*WHAT YOU ARE ASKED TO DO:* Count every line that includes the string "plus" in the entries that follow. Nothing besides the number is needed.

[Items listed in a dataset]
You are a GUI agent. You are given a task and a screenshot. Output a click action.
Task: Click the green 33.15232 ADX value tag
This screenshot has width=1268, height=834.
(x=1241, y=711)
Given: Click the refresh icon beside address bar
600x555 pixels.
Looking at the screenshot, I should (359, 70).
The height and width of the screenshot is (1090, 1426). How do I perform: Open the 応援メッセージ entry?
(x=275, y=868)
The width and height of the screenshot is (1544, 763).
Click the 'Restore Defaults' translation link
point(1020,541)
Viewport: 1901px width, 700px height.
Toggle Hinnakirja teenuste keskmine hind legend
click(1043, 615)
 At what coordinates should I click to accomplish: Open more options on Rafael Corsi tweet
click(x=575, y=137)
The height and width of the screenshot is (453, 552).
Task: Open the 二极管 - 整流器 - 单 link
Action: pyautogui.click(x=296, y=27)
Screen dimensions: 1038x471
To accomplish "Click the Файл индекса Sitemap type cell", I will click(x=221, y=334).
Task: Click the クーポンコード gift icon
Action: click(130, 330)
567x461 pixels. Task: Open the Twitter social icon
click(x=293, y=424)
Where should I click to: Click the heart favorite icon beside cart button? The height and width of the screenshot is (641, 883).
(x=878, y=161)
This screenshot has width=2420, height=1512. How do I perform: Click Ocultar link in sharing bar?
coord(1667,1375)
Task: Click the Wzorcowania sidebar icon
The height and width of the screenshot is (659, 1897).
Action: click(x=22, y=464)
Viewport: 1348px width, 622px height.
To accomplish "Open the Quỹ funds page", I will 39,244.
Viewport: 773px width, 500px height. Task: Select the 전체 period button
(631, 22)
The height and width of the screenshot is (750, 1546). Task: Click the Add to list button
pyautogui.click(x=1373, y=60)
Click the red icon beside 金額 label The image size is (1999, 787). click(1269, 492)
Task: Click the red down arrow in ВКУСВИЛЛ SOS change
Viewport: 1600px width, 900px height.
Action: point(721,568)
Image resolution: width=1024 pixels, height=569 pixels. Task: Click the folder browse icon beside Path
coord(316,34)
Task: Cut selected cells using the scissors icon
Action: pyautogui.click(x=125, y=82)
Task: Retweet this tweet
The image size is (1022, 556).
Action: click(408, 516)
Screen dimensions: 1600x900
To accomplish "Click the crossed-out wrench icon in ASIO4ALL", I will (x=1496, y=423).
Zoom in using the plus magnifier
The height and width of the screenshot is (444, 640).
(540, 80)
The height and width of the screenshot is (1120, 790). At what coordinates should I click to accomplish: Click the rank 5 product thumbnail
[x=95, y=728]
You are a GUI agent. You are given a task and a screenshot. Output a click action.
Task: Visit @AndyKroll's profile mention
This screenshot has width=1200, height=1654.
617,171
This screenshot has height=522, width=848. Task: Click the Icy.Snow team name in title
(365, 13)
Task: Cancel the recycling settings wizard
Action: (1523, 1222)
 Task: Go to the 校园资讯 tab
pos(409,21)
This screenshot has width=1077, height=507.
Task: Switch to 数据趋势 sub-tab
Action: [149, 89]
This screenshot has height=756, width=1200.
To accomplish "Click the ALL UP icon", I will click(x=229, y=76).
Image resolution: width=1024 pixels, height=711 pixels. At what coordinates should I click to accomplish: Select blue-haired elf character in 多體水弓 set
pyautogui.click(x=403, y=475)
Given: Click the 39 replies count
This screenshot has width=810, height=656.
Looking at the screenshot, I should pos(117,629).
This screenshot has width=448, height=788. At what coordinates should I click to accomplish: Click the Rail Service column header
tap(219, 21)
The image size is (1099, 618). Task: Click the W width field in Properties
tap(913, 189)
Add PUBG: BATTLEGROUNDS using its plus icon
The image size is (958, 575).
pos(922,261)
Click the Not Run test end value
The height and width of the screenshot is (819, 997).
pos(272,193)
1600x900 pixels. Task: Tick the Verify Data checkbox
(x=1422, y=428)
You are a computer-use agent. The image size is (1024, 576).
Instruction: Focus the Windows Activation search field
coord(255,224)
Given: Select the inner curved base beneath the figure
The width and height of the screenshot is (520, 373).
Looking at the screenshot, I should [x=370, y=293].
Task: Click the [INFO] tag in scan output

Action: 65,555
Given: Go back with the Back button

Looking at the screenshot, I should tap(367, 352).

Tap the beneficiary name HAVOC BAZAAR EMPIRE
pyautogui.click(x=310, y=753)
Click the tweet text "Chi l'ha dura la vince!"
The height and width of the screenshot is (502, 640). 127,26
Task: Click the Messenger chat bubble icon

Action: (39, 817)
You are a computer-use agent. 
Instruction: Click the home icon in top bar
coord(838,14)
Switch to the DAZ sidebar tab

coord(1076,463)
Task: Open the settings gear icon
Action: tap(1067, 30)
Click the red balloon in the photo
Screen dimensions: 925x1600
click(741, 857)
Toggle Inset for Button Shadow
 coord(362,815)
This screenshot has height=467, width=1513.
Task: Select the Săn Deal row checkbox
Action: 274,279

*RESPONSE FOR THIS EXERCISE:* 2